Problems occur when you factor in time. After a while, many memory T cells simply forget the chemical signature of the invading organisms, and therefore we lose our immunity to infections.

But the immune cells are separated in two classes – long-term and short-term. What the MIT group did was find a way of producing more long-term memory T cells, thus increasing the time span that passes between when we are infected for the first time and when we lose our immunity.

Using the new discovery, vaccine designers and drug manufacturers could create designs that would elicit long-term immunity rather than just the short version.

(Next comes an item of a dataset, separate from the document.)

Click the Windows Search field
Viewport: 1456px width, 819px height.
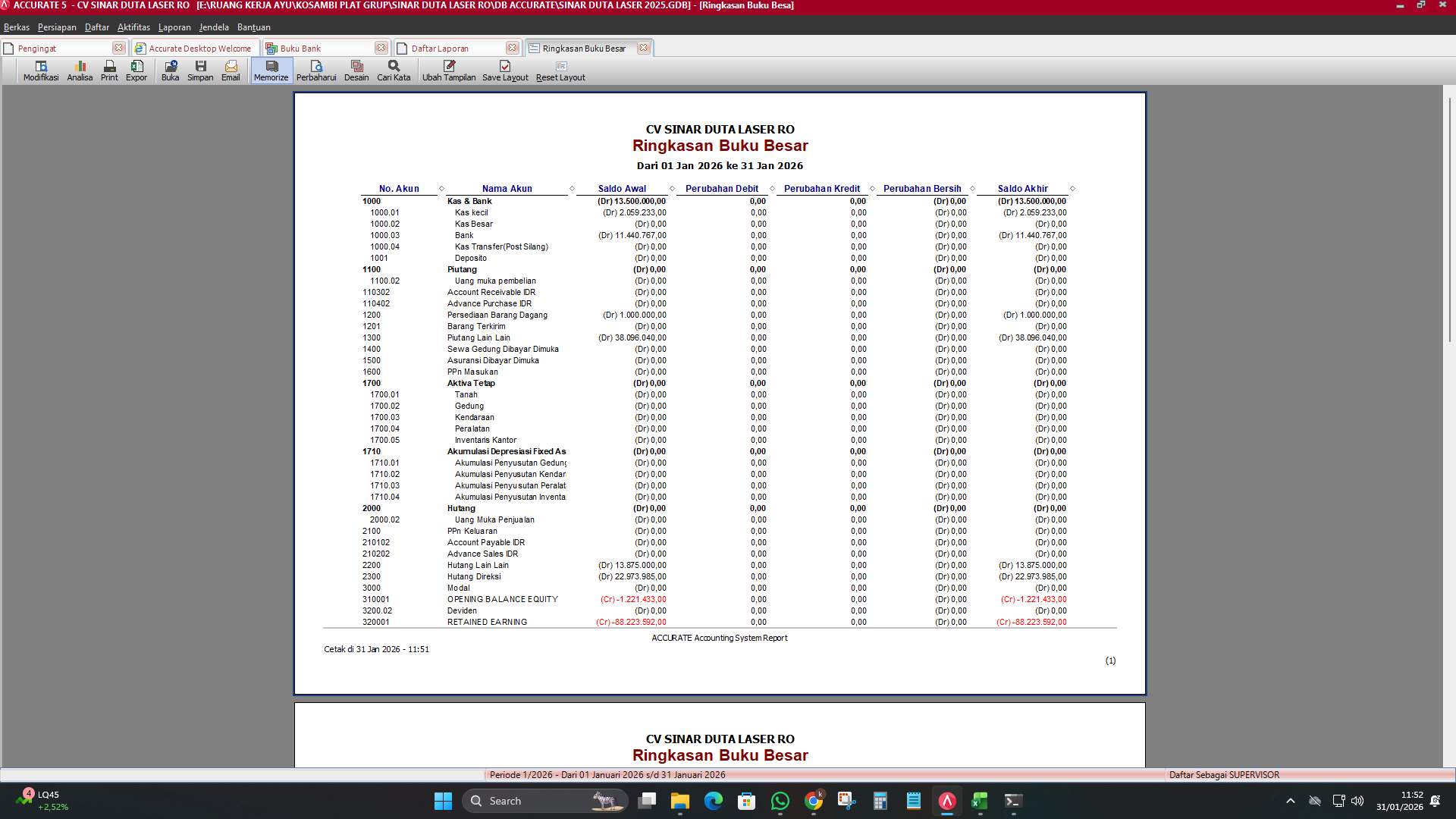coord(531,801)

The investigation was conducted by MIT professor of biology Jianzhu Chen and emeritus professor of biology Herman Eisen. Chen also holds an appointment as a member of the David H. Koch Institute for Integrative Cancer Research.

The two are also senior authors of a new paper detailing the findings, which was published in this week's issue of the esteemed journal Proceedings of the National Academy of Sciences (PNAS).

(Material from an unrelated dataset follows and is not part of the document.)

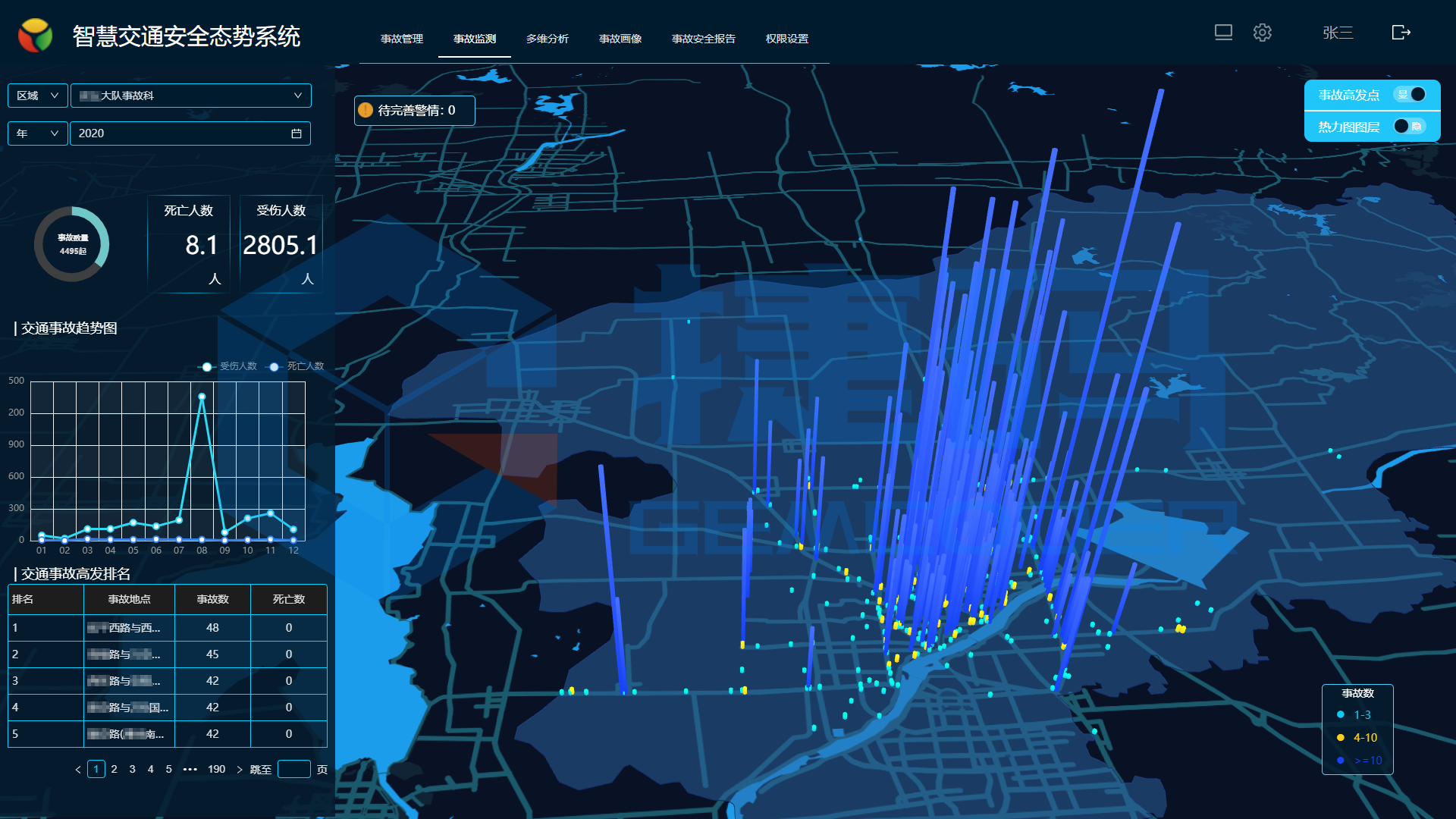The width and height of the screenshot is (1456, 819).
Task: Click the orange pending alert warning icon
Action: (366, 111)
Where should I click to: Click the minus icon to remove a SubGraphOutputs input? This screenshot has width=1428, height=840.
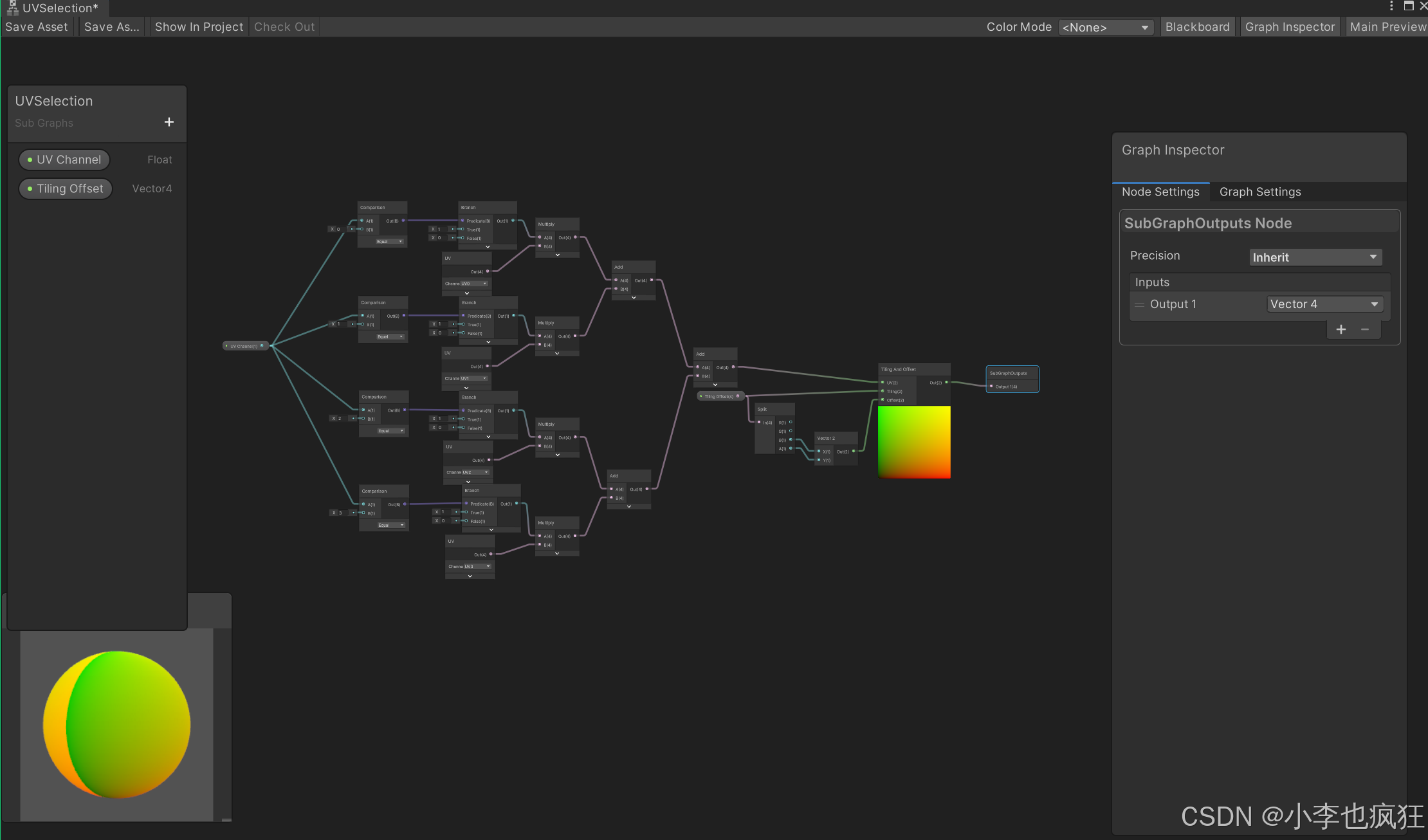[x=1365, y=329]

According to Chen, the new findings will most likely not be used in designing the next generation of influenza vaccines. However, drugs currently under development against HIV, tuberculosis and dengue fever could make good use of the finding.

Generally, the team says, short-term T cells endure in the body for only weeks to months after the initial infections. These cells are already exhausted after battling the virus, and having to reproduce many times to fend the pathogens off.

But the battle also produces long-term T cells, which can endure for up to 70 years, as demonstrated in studies of old people who were administered the polio vaccine when they were young.

In the new research, the team demonstrated that T-cell location, the amount of antigen exposure, and length of exposure are the three main factors dictating the amount of long-term memory T cells that are produced in the body.